As the example above shows, existing face detection model showed poor performance in scenarios where facial size was minimal or the boundary between facial features was indistinct. This limitation stems from the fact that pre-trained face detection models are typically trained on photographs of humans rather than 2D paintings. Consequently, fine-tuning these models using a painting dataset, accompanied by ground truth labels for facial regions, would likely improve performance and accuracy.
- ⭐ Discover hidden images of paintings
Identifying similarities between paintings depends on two key factors: extracting hidden features effectively and selecting suitable evaluation metrics.

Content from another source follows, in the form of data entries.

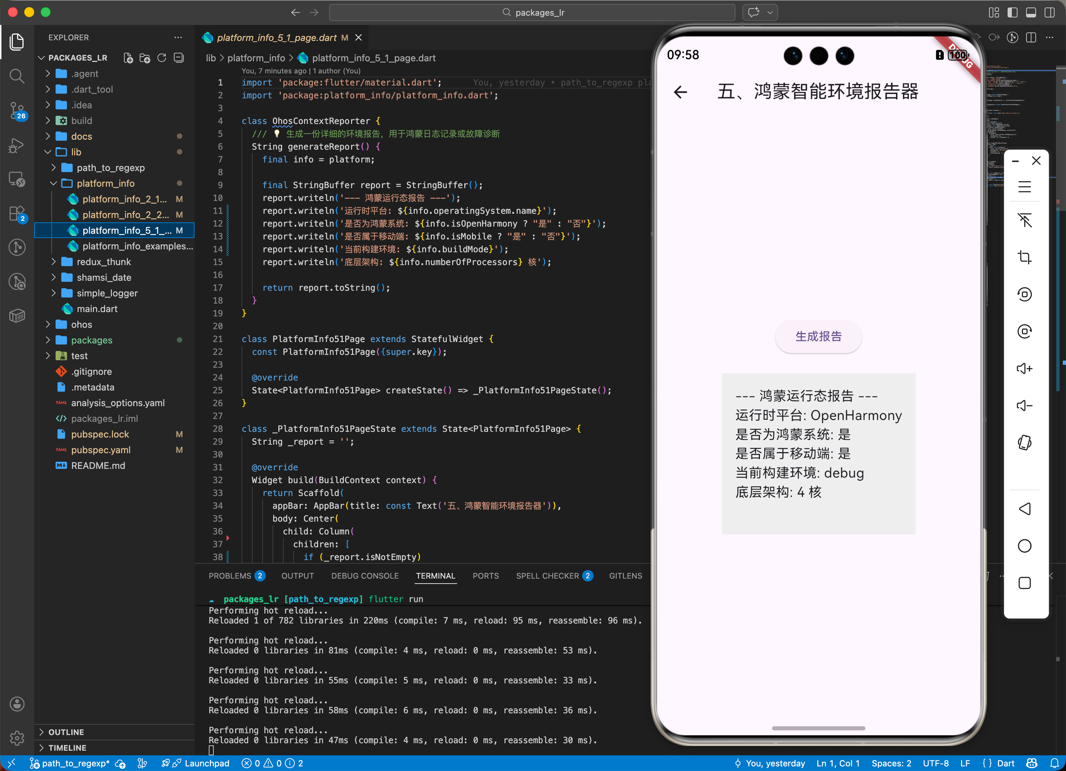This screenshot has width=1066, height=771.
Task: Open Extensions view in activity bar
Action: pyautogui.click(x=17, y=213)
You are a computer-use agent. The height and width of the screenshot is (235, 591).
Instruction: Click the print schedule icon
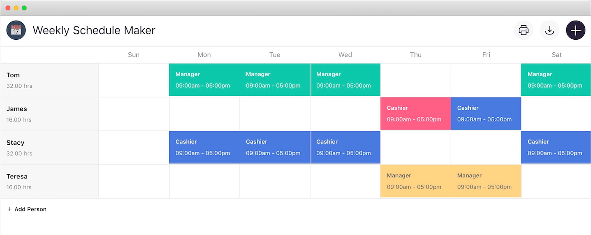click(x=523, y=30)
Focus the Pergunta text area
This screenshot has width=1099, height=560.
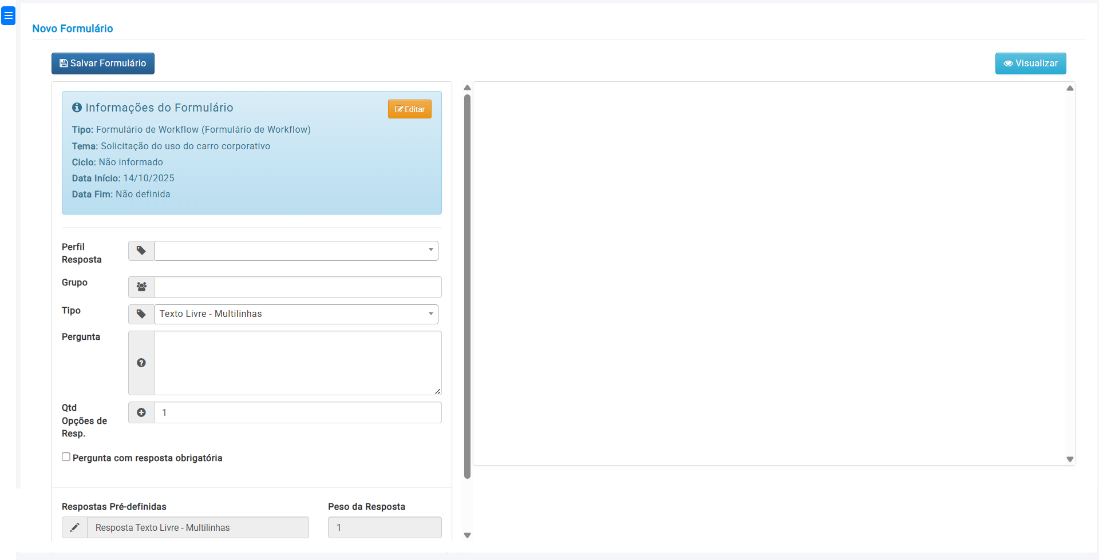tap(298, 363)
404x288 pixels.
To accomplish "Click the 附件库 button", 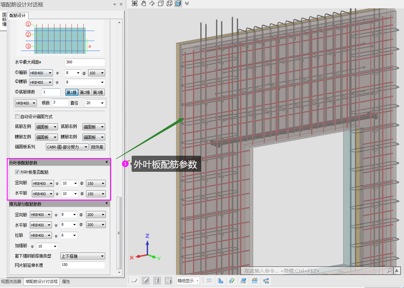I will [x=97, y=147].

If this model serves as the foundation of a hidden image discovery system and is refined with multispectral data, along with evaluation using balanced metrics like SSIM and RMSE, it could lead to innovative performance. I am eager to utilize this model as the cornerstone for developing a robust hidden image discovery system, contributing to meaningful findings in art history and unveiling hidden images to the world.
Refer to this notebook for the general guideline.
- Install Required Packages: Ensure that you have the required packages installed by running:
!pip install -r requirements.txt
- Run the Main Script: Execute the main script with appropriate argument.
!python main.py --compressor vgg --download --percent 100 --query_image_path "./data/images/0.jpg" --metric cosine
--compressor vgg: Specifies the compressor to use (in this case, 'vgg').
--download: Indicates to download necessary resources.
--percent 100: Specifies the percentage (100%) of datasets you want to use. (default 100)
--query_image_path "./data/images/0.jpg": Specifies the path to the query image.
--metric cosine: Specifies the similarity metric to be used (default 'cosine').